## [本文抜粋]
::::
続く「王の登場」と題された展示コーナーは、展示品がすべて国宝のみで構成されている贅沢な空間。

国宝《金象嵌銘大刀》奈良県天理市 東大寺山古墳出土 古墳時代・4世紀〔刀身:中国 後漢時代・2世紀〕 東京国立博物館蔵

古墳では、埴輪とともに豪華な副葬品が見つかることがあります。たとえば、古墳時代前期(3~4世紀)では王が卑弥呼のように司祭者的な役割を果たしていたため、青銅製の鏡や貴重な石材で作った腕飾型の宝器などが多く出土しています。

展示では、4世紀後半に築造された東大寺山古墳から出土した、他に例を見ない装飾の柄頭をもつ国宝《金象嵌銘大刀》を紹介。日本出土の銘文刀剣として最古のものと知られる本作は、まさに卑弥呼が中国王朝から譲り受けたとする研究者もいるようです。

上から国宝《衝角付冑》、国宝《頸甲》、国宝《横矧板鋲留短甲》熊本県和水町 江田船山古墳出土 古墳時代・5~ 6世紀 東京国立博物館蔵

朝鮮半島の動乱期を受けて、王が武人的な性質を強めた古墳時代中期(5世紀)では武具類が目立つように。ヤマト王権の中央集権的な性格が強まり、乗馬の風習がより広まった古墳時代後期(6世紀)になると、煌びやかに王やその馬を飾り立て、権威の高さを示す金銅製の装身具などが登場します。

国宝《金製耳飾》熊本県和水町 江田船山古墳出土 古墳時代・5~ 6世紀 東京国立博物館蔵
国宝《金銅製鈴付大帯》群馬県高崎市 綿貫観音山古墳出土 古墳時代・6世紀 文化庁蔵(群馬県立歴史博物館保管)

このように、副葬品は王の役割の変化と連動するように移り変わっていたため、それらを概覧することで、埴輪が作られた時代の文化や風習がどのように変遷したのかも窺うことができます。
::::
## [保存データ]
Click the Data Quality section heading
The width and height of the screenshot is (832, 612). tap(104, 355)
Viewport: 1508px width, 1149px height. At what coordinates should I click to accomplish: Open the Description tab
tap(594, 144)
::::
## [課題]
本文抜粋をもとに答えてください。
1. 「王の登場」と題された展示コーナーの展示品は、どのようなものだけで構成されていますか?
2. 東大寺山古墳が築造されたのはいつですか?
3. 古墳時代後期(6世紀)に、より広まった風習は何ですか?
本文だけを手がかりにしてください。

## [回答]
1. 国宝のみ
2. 4世紀後半
3. 乗馬の風習